On Friday (14th Sept) Des O’Malley had a letter published in the Irish Times calling for Government intervention in order to ensure retention of the Aer Lingus Shannon-Heathrow service.

The current situation, and the Government’s decision not to intervene, is an obvious outworking of the free-market philosophy so strongly espoused by the Progressive Democrats during their last decade in Government.

O’Malley‘s plea might be more compelling if he was not the man most responsible for the creation of that party and its “let the market decide” philosophy.

If he’s still a member of the PDs he should resign immediately in protest at the Govt‘s action. If not, he should be expelled. What a laugh that would be!
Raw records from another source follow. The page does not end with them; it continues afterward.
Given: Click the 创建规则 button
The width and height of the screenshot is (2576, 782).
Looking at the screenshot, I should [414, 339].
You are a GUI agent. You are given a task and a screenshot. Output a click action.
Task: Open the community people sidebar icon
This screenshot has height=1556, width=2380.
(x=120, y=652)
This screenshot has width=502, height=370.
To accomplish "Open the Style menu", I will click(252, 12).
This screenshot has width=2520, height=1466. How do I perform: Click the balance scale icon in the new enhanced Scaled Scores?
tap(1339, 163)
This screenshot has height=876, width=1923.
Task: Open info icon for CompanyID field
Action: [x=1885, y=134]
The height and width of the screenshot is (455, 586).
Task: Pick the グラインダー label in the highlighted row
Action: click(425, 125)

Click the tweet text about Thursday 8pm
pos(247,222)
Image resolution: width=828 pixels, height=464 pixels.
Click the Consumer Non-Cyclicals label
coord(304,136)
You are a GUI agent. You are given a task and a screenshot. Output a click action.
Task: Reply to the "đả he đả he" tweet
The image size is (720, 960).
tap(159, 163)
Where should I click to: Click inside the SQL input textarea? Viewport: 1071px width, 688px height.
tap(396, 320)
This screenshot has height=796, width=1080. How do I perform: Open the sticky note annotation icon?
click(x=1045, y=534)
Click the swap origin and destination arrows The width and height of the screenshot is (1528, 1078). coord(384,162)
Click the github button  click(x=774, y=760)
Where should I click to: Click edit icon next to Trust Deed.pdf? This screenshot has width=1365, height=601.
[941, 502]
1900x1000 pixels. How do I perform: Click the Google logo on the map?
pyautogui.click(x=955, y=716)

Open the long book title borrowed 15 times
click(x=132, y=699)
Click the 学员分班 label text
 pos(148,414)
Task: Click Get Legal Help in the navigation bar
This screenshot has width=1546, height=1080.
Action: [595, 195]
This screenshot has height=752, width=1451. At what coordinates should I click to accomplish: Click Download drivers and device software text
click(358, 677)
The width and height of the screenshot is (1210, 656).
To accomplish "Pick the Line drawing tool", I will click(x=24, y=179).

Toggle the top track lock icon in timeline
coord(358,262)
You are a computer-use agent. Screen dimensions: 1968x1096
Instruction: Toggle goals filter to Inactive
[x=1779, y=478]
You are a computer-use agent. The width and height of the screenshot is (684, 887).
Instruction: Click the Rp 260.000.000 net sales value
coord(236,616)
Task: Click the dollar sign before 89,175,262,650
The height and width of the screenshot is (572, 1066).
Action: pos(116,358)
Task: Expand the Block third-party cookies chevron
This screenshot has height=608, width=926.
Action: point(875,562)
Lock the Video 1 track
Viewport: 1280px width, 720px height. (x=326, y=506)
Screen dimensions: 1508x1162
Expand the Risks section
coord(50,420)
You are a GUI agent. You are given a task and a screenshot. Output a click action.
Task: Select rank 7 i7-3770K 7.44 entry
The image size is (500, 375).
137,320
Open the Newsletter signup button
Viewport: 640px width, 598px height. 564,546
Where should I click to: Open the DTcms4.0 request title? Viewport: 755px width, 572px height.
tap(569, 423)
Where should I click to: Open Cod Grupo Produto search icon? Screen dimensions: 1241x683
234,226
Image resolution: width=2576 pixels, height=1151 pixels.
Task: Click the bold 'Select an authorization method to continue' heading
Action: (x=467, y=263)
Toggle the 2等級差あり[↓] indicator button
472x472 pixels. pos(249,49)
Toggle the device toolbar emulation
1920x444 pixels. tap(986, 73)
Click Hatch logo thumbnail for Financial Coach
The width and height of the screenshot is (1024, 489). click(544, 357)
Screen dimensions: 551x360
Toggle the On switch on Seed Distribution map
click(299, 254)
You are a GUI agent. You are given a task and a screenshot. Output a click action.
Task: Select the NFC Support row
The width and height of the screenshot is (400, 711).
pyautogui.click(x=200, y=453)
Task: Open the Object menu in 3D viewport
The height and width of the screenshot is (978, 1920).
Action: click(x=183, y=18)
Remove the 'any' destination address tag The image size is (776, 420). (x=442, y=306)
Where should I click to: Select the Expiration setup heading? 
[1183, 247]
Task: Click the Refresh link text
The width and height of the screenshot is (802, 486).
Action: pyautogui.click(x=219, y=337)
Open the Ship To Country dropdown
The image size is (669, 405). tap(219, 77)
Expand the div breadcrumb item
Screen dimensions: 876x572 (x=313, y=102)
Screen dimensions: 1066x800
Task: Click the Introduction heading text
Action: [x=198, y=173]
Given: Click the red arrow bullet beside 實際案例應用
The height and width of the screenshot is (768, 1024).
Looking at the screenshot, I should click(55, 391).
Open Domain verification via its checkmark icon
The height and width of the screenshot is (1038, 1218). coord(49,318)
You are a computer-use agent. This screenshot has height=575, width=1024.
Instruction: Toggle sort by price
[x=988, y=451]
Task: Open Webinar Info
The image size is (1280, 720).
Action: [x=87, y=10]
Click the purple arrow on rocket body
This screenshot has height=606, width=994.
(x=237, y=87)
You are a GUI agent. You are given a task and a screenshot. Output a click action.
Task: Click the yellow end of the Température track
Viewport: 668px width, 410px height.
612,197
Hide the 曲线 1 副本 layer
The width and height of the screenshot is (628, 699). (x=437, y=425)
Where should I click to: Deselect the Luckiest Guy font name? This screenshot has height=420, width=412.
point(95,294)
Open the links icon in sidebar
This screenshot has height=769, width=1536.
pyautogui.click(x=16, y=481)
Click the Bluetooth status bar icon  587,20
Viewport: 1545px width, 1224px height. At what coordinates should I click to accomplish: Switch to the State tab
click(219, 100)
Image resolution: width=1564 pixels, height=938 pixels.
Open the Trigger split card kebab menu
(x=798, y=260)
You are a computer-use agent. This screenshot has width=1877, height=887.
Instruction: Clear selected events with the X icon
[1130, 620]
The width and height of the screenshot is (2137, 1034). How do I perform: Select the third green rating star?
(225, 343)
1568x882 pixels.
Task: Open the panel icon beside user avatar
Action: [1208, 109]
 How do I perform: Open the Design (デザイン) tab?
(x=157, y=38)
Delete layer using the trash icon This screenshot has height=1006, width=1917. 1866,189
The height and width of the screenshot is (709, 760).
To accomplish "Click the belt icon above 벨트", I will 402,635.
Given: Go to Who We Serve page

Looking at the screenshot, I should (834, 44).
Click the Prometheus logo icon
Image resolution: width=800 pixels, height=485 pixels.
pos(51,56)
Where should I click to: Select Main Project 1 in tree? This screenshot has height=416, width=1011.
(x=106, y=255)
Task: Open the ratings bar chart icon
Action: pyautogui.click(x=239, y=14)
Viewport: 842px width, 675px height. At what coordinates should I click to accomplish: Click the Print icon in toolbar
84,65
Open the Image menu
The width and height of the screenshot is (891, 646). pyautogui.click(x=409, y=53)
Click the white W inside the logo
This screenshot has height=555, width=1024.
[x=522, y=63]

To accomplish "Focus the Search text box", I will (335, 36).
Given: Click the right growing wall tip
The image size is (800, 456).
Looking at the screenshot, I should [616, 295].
It just goes to prove the old Tip O’Neill adage that “all politics are local”. O’Malley is from Limerick and his daughter may well try for a Dail seat there at the next general election. She lost her seat in Dun Laoghaire last May, and there’s a strong chance that Dun Laoghaire will be reduced from five to four seats next time around.


O'Malley's Letter
Madam, - I spent a good part of my political career seeking to encourage inward manufacturing investment. I had some success.

I realise, therefore, the vital importance of a frequent schedule of air services between the west of Ireland and Heathrow. That overcrowded and unpopular airport is nonetheless Ireland's best point of contact with the rest of the world because of its onward connections.

The termination of services from Shannon to Heathrow will have its greatest effect in making it much more difficult to attract that kind of investment in the future. Apart from the loss of existing jobs, thousands of jobs that might have been created will not materialise. It will be impossible to quantify what might have happened. As a result, those who cause this situation will claim that they are not to blame.

The Shannon region was, and is, one of the few successes in real decentralisation we have. Will it now remain so? Spending hundreds of millions moving junior civil servants down the country is no substitute for real economic activity.

The Minister for Transport, among others, is espousing a version of company law with which I am not familiar. He seems to think that management is supreme, to the exclusion of all others. The Companies Acts envisage the board of directors as responsible for the actions of a company. The board in turn is answerable to the shareholders. The shareholders have the ultimate sanction of dismissing the board if they disagree with the company's policy.

Why retain a blocking minority if it is not going to be used to stop the very sort of thing that we were told it was kept for in the first place? President Sarkozy retained for the French state a blocking minority of shares in the recent merger of Suez and Gaz de France. Does anyone think he would refuse to use it in a similar situation to this? - Yours, etc,

DESMOND O'MALLEY, Merrion Road, Dublin 4.